%%

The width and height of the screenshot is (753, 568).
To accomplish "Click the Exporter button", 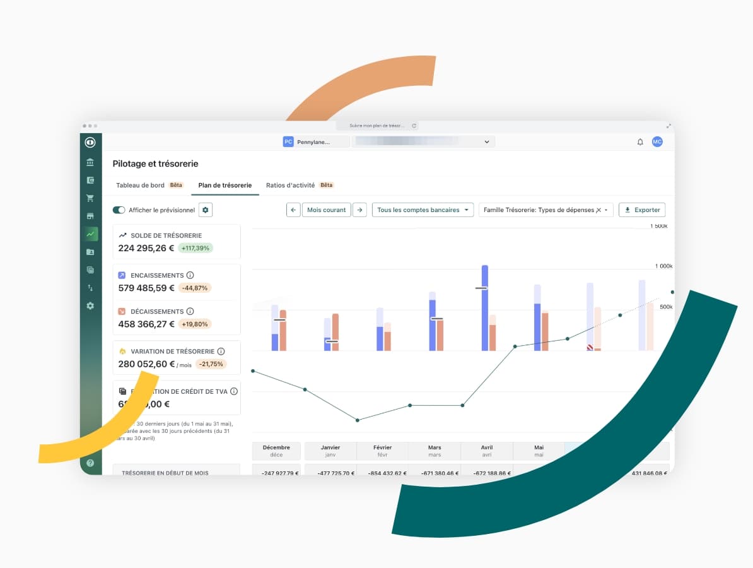I will (641, 210).
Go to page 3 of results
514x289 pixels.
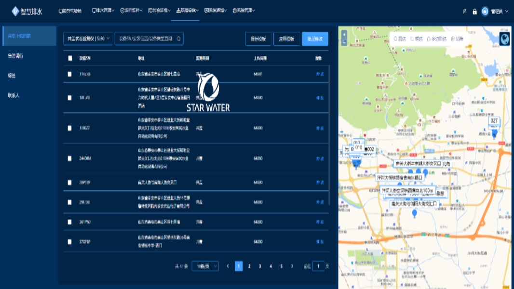click(260, 266)
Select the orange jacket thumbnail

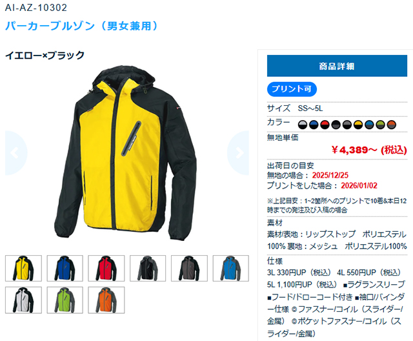pos(106,300)
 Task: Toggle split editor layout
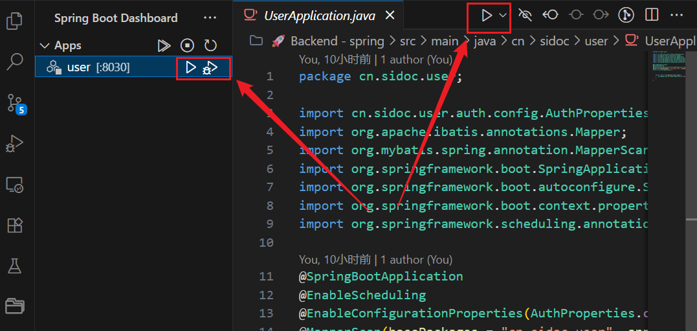coord(652,15)
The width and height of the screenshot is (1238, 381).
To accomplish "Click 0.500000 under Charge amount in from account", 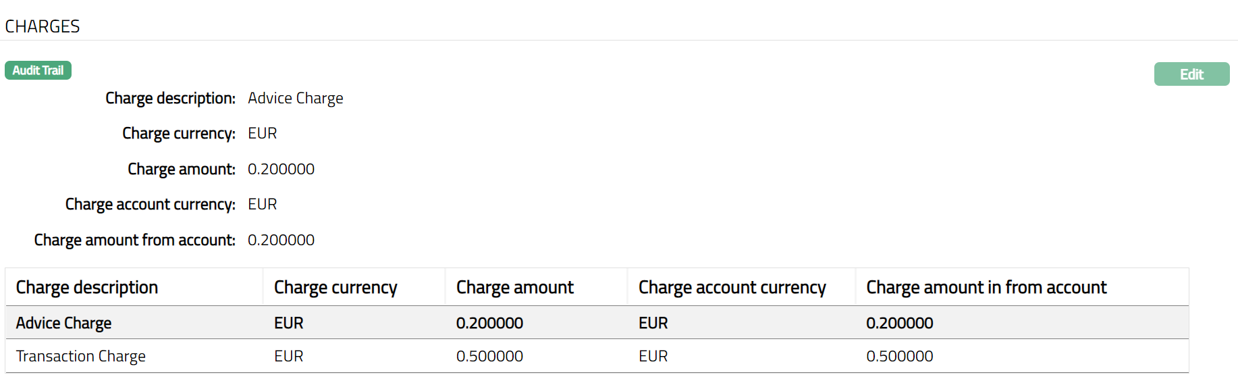I will 899,356.
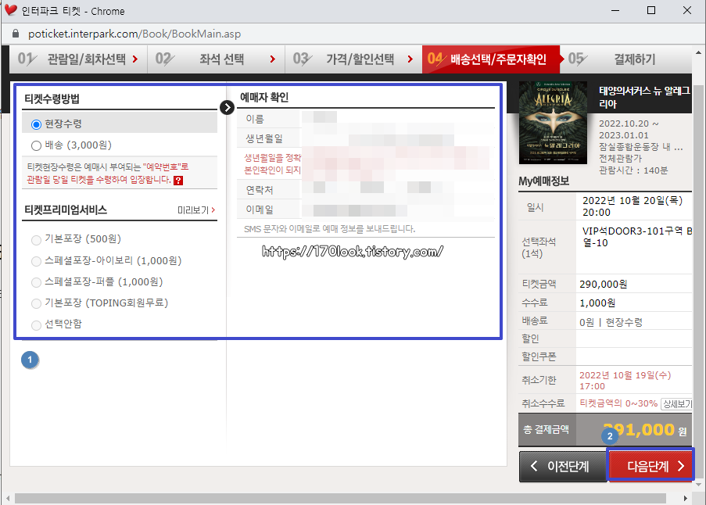Click the 다음단계 next step button
This screenshot has width=706, height=505.
tap(651, 465)
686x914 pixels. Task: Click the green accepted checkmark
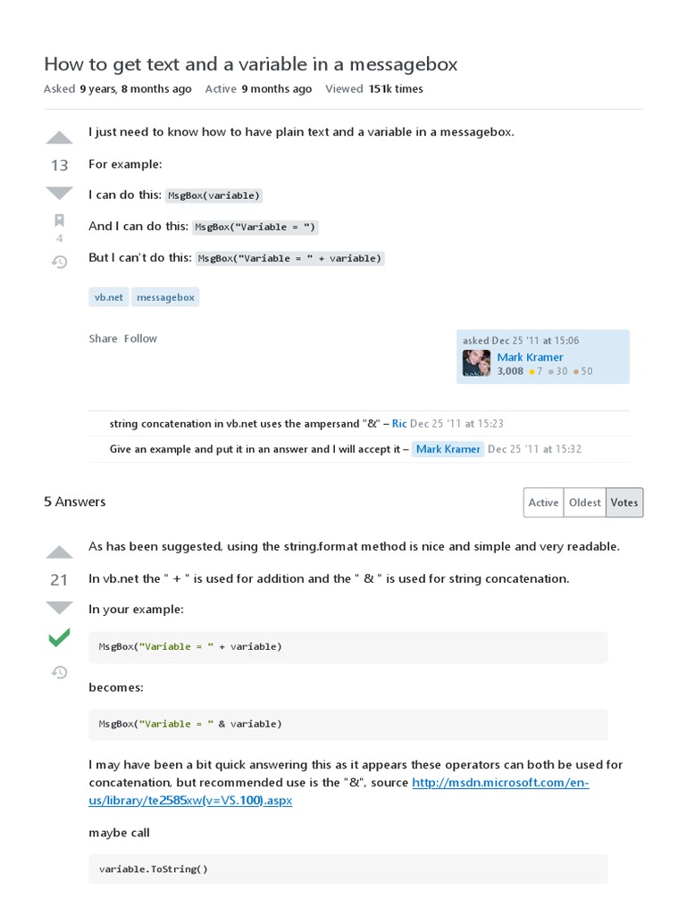[x=59, y=637]
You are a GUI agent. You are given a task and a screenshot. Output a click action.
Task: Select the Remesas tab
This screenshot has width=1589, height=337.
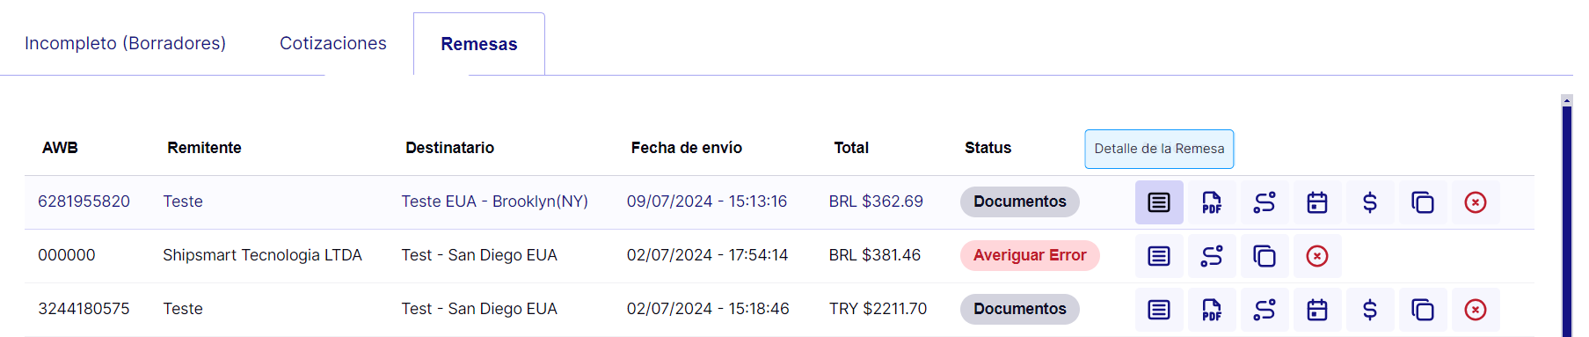pyautogui.click(x=479, y=44)
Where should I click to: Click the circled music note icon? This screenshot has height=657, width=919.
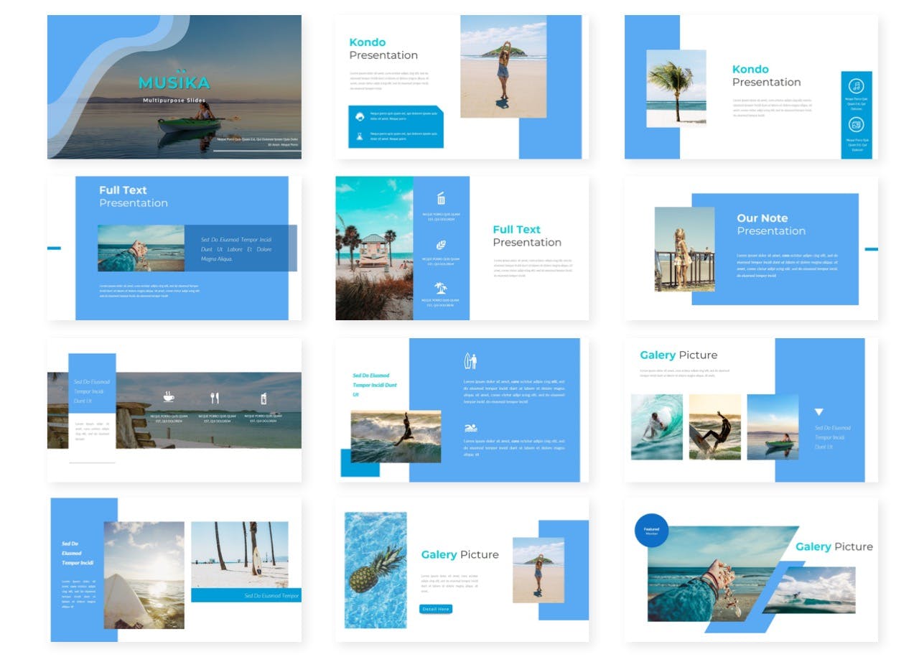(856, 86)
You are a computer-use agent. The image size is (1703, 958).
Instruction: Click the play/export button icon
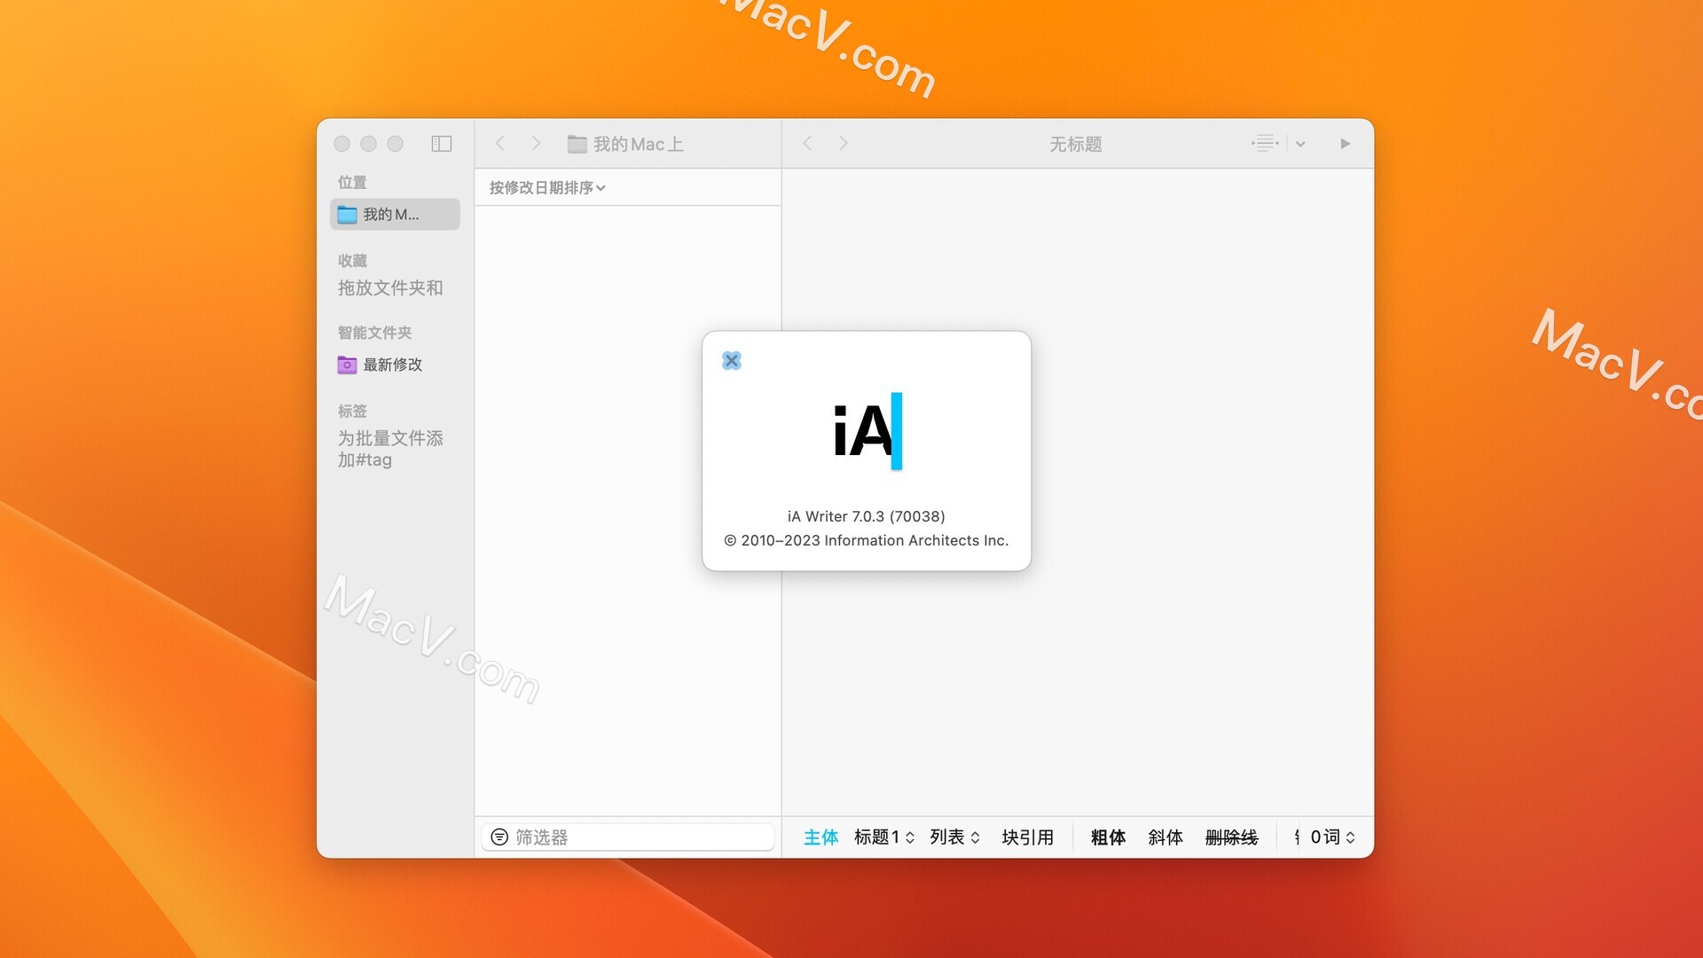coord(1345,143)
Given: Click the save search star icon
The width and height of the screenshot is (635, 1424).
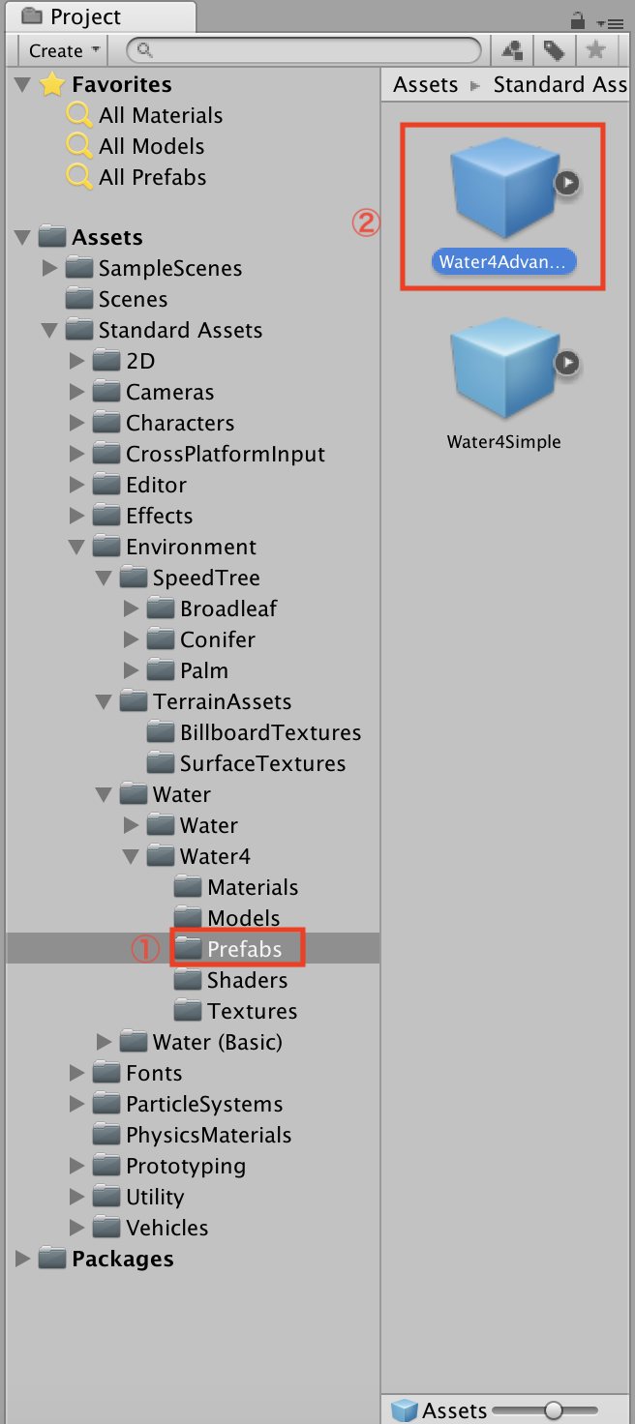Looking at the screenshot, I should pyautogui.click(x=595, y=50).
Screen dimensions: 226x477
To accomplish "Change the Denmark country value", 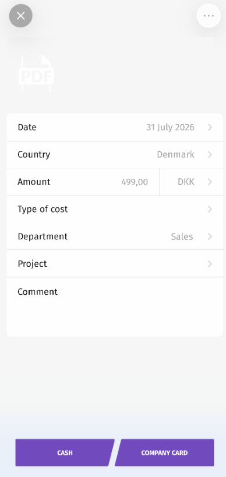I will tap(175, 154).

%%

Taking the records above line by line, count those that hold the word "agent"; the number is the entire answer.

2